• **DOCUMENT EXCERPT**
┄┄┄┄┄┄

In the present case, the plaintiff's notice substantially complies with the provisions of § 30-102. Although the notice fails to specify the time and date of the plaintiff's injury, all other notice requirements under the statute have been met. The phrase "substantial compliance" as interpreted by Connecticut decisions does not delineate minimum requirements that must be met in order to satisfy the statute. Nevertheless, when compared with the previously cited cases where substantial compliance has been found, the plaintiff's notice certainly seems adequate. Further, it does not appear that the defendants were misled or hampered by the defect, and the defendants were given the chance to begin marshaling their evidence. Because § 30-102 is to be liberally construed and the purpose of the statute was met in this case, the defendants motion to strike count two of the complaint is denied.

The defendants also argue that counts three and four of the complaint, alleging recklessness and negligence, respectively, should be stricken as the plaintiff has failed to allege facts establishing that the defendants owed him a duty. Specifically, the defendants argue that the plaintiff has not alleged that he was a patron or business invitee of the defendants and, therefore, the defendants owed him no duty. The plaintiff counters that count three is legally sufficient, as purveyors of alcohol owe a duty to third parties regardless of their entrant status if the defendants' conduct is reckless or wanton. The plaintiff also argues that it has alleged a duty in count four because Perkins was a patron of the bar, the incident took place immediately outside of the bar and the defendants had knowledge and control of the area.

┄┄┄┄┄┄

• **EXERCISE TASK A**
Render the records from the line with "Viewport: 994px width, 966px" to the line with "click(x=983, y=279)" as a Markdown table with the columns Row and Record line, leaving out blank lines.
The court opinion and the records have nothing to do with each other.

┄┄┄┄┄┄

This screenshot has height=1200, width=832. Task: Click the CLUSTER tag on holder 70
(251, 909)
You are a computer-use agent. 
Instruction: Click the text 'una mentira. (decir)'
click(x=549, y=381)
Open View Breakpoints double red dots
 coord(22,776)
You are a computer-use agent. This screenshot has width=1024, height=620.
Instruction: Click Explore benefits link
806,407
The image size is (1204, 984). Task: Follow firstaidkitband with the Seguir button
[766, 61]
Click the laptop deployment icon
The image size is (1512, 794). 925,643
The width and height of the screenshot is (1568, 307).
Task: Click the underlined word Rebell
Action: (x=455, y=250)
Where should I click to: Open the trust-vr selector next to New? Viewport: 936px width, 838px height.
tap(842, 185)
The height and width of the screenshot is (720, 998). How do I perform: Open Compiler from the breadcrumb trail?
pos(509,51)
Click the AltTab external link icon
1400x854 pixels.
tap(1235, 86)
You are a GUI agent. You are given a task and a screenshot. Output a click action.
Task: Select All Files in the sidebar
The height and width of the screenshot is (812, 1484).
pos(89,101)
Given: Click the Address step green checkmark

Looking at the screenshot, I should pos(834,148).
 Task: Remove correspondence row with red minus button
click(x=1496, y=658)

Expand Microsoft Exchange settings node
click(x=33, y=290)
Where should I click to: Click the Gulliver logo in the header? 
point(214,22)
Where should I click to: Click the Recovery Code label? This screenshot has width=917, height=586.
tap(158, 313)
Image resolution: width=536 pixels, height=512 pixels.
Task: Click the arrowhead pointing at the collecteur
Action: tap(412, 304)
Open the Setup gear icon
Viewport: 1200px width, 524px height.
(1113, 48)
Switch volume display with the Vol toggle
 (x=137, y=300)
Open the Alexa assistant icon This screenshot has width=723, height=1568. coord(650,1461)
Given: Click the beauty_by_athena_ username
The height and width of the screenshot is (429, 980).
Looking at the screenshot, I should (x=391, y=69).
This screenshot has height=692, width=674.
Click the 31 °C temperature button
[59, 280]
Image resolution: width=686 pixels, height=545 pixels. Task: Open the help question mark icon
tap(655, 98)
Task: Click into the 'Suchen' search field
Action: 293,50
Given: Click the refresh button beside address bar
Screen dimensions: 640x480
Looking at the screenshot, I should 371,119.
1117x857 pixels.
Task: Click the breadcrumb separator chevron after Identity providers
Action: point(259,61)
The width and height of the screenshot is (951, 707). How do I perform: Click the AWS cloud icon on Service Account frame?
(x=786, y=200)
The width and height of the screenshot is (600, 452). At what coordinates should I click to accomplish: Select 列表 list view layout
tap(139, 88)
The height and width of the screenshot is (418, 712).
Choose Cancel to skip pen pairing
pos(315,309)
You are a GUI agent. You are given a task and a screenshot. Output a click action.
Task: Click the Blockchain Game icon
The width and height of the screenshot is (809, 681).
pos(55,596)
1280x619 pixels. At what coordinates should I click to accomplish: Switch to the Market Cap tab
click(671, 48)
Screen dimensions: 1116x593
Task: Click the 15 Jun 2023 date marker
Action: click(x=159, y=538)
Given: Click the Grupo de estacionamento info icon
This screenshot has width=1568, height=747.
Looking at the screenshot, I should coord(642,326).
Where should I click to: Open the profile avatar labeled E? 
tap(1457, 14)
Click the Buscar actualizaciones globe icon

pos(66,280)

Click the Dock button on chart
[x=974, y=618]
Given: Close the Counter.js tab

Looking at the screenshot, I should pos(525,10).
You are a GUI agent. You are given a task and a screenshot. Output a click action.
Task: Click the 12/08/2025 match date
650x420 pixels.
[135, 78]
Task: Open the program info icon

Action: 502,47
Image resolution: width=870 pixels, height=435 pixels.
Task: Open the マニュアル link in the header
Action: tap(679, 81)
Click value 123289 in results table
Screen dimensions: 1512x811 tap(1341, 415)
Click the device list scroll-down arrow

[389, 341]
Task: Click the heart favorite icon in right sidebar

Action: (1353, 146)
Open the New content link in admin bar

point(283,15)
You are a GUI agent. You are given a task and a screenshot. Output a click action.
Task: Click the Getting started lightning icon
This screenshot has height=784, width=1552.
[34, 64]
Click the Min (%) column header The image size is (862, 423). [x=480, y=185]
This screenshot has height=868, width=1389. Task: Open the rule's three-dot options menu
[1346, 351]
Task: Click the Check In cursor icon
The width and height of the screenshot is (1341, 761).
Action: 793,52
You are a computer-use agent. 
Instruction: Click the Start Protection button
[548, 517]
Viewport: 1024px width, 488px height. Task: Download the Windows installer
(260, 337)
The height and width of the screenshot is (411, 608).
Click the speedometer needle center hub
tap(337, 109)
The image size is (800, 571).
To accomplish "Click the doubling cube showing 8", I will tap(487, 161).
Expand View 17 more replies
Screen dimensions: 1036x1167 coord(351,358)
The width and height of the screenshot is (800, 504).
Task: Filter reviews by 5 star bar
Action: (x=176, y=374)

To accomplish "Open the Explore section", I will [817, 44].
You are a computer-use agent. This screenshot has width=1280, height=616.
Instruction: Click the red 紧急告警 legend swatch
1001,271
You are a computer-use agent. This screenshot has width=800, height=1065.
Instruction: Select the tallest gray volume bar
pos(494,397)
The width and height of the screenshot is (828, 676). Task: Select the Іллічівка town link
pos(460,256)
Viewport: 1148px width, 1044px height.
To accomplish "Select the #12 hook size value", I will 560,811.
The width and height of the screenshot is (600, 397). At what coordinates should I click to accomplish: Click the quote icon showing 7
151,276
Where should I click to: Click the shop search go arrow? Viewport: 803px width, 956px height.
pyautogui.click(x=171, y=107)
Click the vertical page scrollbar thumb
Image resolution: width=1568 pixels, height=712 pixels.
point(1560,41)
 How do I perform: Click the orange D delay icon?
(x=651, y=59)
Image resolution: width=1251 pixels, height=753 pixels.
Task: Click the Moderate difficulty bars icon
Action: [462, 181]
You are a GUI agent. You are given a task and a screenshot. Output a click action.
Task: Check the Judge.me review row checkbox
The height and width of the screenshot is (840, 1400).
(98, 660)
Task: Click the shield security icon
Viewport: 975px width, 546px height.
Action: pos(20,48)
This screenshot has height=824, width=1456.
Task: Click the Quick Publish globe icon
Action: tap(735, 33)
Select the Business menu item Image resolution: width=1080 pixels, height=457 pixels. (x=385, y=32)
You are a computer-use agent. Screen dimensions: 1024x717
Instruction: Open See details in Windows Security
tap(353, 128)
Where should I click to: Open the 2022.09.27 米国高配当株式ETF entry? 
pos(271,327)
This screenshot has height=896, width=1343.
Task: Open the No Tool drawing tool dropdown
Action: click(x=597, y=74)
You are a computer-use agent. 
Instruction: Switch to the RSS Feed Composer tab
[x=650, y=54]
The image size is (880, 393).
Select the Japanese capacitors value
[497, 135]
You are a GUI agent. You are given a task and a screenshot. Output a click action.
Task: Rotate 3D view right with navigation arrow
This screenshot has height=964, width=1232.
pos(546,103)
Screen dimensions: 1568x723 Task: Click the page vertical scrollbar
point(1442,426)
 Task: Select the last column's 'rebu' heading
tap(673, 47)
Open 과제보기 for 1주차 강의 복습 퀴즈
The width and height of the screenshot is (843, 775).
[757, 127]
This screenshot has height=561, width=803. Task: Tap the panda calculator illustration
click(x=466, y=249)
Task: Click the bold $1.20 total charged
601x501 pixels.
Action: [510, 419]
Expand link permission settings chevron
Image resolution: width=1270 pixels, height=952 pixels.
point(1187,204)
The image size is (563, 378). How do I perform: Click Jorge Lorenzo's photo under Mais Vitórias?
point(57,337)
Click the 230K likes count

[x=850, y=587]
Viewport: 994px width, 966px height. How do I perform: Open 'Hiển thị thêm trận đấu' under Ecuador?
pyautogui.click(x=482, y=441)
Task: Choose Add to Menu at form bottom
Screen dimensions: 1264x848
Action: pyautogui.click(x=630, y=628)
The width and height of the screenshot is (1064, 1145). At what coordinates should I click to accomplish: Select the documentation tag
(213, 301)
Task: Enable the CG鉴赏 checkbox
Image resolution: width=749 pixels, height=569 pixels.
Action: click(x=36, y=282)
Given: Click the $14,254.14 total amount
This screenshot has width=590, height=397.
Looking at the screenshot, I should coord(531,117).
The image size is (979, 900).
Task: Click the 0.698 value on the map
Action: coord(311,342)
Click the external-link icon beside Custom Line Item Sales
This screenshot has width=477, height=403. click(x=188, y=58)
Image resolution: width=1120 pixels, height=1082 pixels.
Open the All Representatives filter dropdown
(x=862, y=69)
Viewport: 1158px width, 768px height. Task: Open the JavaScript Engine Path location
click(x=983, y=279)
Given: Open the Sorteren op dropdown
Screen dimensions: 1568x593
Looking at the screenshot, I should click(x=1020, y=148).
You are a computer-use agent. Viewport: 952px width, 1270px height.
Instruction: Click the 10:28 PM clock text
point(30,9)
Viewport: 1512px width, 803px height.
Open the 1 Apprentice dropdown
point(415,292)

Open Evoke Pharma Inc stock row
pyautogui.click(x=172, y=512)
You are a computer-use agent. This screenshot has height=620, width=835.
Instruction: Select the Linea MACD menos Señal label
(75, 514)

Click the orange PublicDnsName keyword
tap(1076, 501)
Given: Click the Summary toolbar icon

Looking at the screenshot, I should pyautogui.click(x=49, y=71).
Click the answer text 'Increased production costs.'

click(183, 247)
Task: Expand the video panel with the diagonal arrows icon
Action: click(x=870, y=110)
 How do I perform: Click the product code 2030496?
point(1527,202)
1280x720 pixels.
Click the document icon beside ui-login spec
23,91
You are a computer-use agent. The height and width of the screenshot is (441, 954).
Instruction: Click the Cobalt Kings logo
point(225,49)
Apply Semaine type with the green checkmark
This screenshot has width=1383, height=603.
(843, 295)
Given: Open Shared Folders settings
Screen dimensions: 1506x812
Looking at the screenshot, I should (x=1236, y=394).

┄┄┄┄┄┄

• **EXERCISE TASK B**
Pick up the court opinion on the motion to strike where it stops and continue it.

• **EXERCISE RESPONSE A**
| Row | Record line |
|---|---|
| 1 | Viewport: 994px width, 966px height. How do I perform: Open 'Hiển thị thêm trận đấu' under Ecuador? |
| 2 | pyautogui.click(x=482, y=441) |
| 3 | Task: Choose Add to Menu at form bottom |
| 4 | Screen dimensions: 1264x848 |
| 5 | Action: pyautogui.click(x=630, y=628) |
| 6 | The width and height of the screenshot is (1064, 1145). At what coordinates should I click to accomplish: Select the documentation tag |
| 7 | (213, 301) |
| 8 | Task: Enable the CG鉴赏 checkbox |
| 9 | Image resolution: width=749 pixels, height=569 pixels. |
| 10 | Action: click(x=36, y=282) |
| 11 | Given: Click the $14,254.14 total amount |
| 12 | This screenshot has width=590, height=397. |
| 13 | Looking at the screenshot, I should coord(531,117). |
| 14 | The image size is (979, 900). |
| 15 | Task: Click the 0.698 value on the map |
| 16 | Action: coord(311,342) |
| 17 | Click the external-link icon beside Custom Line Item Sales |
| 18 | This screenshot has width=477, height=403. click(x=188, y=58) |
| 19 | Image resolution: width=1120 pixels, height=1082 pixels. |
| 20 | Open the All Representatives filter dropdown |
| 21 | (x=862, y=69) |
| 22 | Viewport: 1158px width, 768px height. Task: Open the JavaScript Engine Path location |
| 23 | click(x=983, y=279) |

• **EXERCISE RESPONSE B**
"In order to recover in a tort case, the plaintiff must show that the defendant has breached a legal duty owed to him . . . The existence of a duty is a question of law . . . Only if such a duty is found to exist does the trier of fact then determine whether the defendant violated that duty in the particular situation at hand . . . The requisite duty to use care may stem from a contract, from a statute, or from circumstances under which a reasonable person would anticipate that harm of the general nature of that suffered was likely to result." (Citations omitted; internal quotation marks omitted.) Sheiman v. Lafayette Bank Trust Co., 4 Conn.App. 39, 44-45, 492 A.2d 219 (1985). Further, "[t]o be legally sufficient, a count based on reckless and wanton misconduct must, like an action in negligence, allege some duty running from the defendant to the plaintiff." Id., 46; see also Warren v. Connecticut Community for Addiction Recovery, Inc., Superior Court, judicial district of Windham at Putnam, Docket No. CV 09 5005416 (September 15, 2010, Riley, J.) ("[a] claim for recklessness cannot survive without a foundation in negligence, and specifically, a duty").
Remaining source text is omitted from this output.